DIGITAL LIBRARY
LEVERAGING LARGE LANGUAGE MODELS FOR QA GENERATION AND EVALUATION
1 State University of New York (SUNY) Old Westbury (UNITED STATES)
2 Loyola University Chicago (UNITED STATES)
About this paper:
Appears in: ICERI2024 Proceedings
Publication year: 2024
Page: 10143 (abstract only)
ISBN: 978-84-09-63010-3
ISSN: 2340-1095
doi: 10.21125/iceri.2024.2562
Conference name: 17th annual International Conference of Education, Research and Innovation
Dates: 11-13 November, 2024
Location: Seville, Spain
Abstract:
Question-answer generation (QAG) or question-answering (QA) focuses on creating answers to questions based on a specified context. From the days of using structured databases and constrained query formats to retrieve answers with only a narrow scope of information, QA systems now backed by machine learning and artificial intelligence are proving to be powerful tools in outputting meaningful context. Specifically, transformer-based pre-trained large language models (LLMs) are at the forefront of the discussion on natural language processing (NLP) tasks. One of the most popular uses of automatic answer retrieval presently is notably in the field of education. This study focuses on leveraging such language models to generate a question-answering system based on healthcare information, capable of receiving and evaluating user responses in real-time. This feeds into the larger project goal of establishing a bilingual intelligent tutoring system prototype geared towards educating low-literacy Hispanic breast cancer survivors on health and survivorship topics. Models like Hugging Face’s Instructor-xl, all-MiniLM-L6-v2 (MiniLM), GPT-3.5-turbo, and GPT-4o, as well as metrics like METEOR and BERTscore, were used for experimentation in generating and evaluating answers based on previously-generated health-related questions. Code-switching functionality was also incorporated into testing to determine how well the models could perform when accounting for both English and Spanish. For English answer generation, GPT achieved a 96.38% manual score, when evaluated for grammar, correctness, and meaningfulness based solely on health information transcriptions and questions. Spanish answer generation scored slightly lower at 86.11%, with more grammar and meaning errors.
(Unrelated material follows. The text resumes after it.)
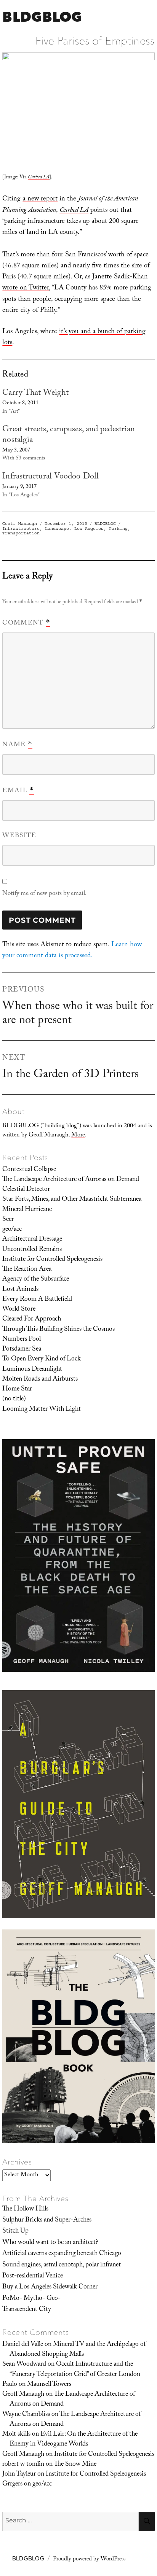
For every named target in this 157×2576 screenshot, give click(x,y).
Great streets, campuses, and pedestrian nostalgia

Within the different aspects of experimentation for this study, the usefulness and applicability of generative AI for virtual tutoring purposes was continually proven, and provides grounds for further discussion of how this constantly-emerging technology could be used to benefit diverse learning environments.
Keywords:
Question-answer generation, large language models (LLMs), evaluation.